Joel made a pork loin roast (simple seasoning of Herbes des Provence and salt and pepper) with shallots and apples on Sunday, which we enjoyed with Liberty cider. And we were eating that pork all week long, up until Saturday when I mixed the two remaining slices into a salad.


I also tried out this creamy butternut squash orzotto on Saturday night, topped with toasted hazelnuts. No pictures because I'm getting sad about all my lamplit food photos.

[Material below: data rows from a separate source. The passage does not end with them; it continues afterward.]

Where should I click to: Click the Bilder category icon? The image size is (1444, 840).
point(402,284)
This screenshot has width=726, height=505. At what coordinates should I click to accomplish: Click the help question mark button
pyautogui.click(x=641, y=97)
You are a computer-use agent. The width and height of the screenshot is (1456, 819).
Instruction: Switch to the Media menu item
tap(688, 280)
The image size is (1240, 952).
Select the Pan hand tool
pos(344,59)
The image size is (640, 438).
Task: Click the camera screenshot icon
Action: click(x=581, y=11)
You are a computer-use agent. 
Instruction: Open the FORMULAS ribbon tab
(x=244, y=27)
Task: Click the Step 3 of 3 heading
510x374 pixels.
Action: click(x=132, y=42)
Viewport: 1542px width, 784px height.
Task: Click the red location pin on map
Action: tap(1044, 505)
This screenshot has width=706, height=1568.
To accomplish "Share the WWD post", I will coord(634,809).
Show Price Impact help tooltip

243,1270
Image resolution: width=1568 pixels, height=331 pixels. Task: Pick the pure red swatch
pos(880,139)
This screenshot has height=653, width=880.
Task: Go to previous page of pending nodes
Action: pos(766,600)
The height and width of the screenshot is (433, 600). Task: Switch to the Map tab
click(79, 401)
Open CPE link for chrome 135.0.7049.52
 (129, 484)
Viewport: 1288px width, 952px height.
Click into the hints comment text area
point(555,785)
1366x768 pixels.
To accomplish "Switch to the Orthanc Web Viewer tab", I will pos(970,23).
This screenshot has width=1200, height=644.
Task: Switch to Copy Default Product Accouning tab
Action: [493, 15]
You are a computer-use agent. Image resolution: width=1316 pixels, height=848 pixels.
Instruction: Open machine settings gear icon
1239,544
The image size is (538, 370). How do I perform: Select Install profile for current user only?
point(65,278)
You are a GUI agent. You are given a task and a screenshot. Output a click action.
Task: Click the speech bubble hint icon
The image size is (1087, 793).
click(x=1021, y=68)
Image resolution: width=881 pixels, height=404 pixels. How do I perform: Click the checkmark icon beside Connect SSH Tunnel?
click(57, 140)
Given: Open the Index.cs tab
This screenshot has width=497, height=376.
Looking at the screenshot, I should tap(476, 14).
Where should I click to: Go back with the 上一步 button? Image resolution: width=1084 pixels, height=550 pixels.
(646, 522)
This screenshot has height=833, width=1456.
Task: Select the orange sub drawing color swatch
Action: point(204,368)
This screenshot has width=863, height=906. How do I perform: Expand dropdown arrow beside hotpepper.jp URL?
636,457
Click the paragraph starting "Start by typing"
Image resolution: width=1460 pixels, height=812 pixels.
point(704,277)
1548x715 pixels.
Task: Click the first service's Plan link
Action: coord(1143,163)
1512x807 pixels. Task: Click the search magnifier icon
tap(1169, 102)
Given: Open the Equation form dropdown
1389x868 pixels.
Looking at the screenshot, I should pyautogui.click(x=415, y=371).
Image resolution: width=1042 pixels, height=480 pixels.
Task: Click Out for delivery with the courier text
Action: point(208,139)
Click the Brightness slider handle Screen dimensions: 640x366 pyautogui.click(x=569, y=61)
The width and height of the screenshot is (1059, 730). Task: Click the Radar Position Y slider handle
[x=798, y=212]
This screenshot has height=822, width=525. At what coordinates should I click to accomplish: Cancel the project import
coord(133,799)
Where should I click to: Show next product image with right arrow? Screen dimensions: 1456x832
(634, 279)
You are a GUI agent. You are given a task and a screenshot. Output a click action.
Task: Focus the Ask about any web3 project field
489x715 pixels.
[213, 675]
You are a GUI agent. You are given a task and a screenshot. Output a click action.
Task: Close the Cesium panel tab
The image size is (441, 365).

With the snowfall, it was time to make a loaf of bread, as is my mom's tradition. I made a no-knead cinnamon-raisin swirl loaf using a buttermilk bread dough from Artisan Bread in Five Minutes a Day. Oh, the toast I shall have these next several mornings!

COW

Someone really wanted chocolate chip cookies this week, so I relented and reached for Dorie's newest recipe, which incorporates nutmeg and coriander into the dough. I also didn't have enough of any one chocolate, so I combined semisweet chips with bittersweet chocolate chunks, and topped the cookies with grey salt for the ultimate flavor explosion. These were dang good (and we still have about a million left).



Listening

I got an intense hankering for some fat saxophone harmonies this week. Maybe it was in anticipation of seeing Joshua Redman on Friday (he performed with the Whitworth jazz band). I scoured Spotify for saxophone quartets and quintets. I found some good stuff, like the Austin Saxophone Ensemble and a lot of nice tango arrangements from a variety of albums. I also spent some time thinking about how 1993 was 25 years ago. Listening to the music from then really brought me back.

Dreaming

I had a strangely vivid dream-life this week, which I am blaming on the valerian root that lives in my Yogi bedtime tea. In one dream, I was at my parents' house, built in 1975 in real life, barricading the door against the Revolutionary War circa 1775. In another, I was at a women's rally when the next speaker was announced with a chorus of voices (similar to those in "Big Bad John") singing a repeated phrase, "Diamond Girls." That was when a parade of potbellied pigs entered the arena, apparently the Diamond Girls, as a joke from male ranchers. I'm revealing too much about myself here, but have fun interpreting.

Watching

House of Cards is over. I am glad. I appreciated what they were trying to do since Kevin Spacey's departure, but it got so convoluted, so over-dramatic, so confusing. There were so many characters and gobs of background info to keep track of that I had to pause the show once or twice each episode to ask Joel who someone was, or what was happening. I think this series simply went on too long.

Reading
"Who wants to die? Everything struggles to live. Look at that tree growing up there out of that grating. It gets no sun, and water only when it rains. It's growing out of sour earth. And it's strong because its hard struggle is making it strong. My children will be strong that way."
A tree grew in Brooklyn, indeed. If you've never read this gem, I encourage you to do so. It was written in the 1940s about the early 1900s, and I was pleasantly surprised by some of the social themes that emerged, ones that made the book feel almost contemporary. This book was filled with strong women. I loved the slower pace of it, too, which allowed me to savor it. It was a simple, often heartbreaking story, quietly and undramatically illustrating the daily life of poverty, not in a way that made me pity the characters, but in a way that inspired me to see beauty the way Francie, the main character, does.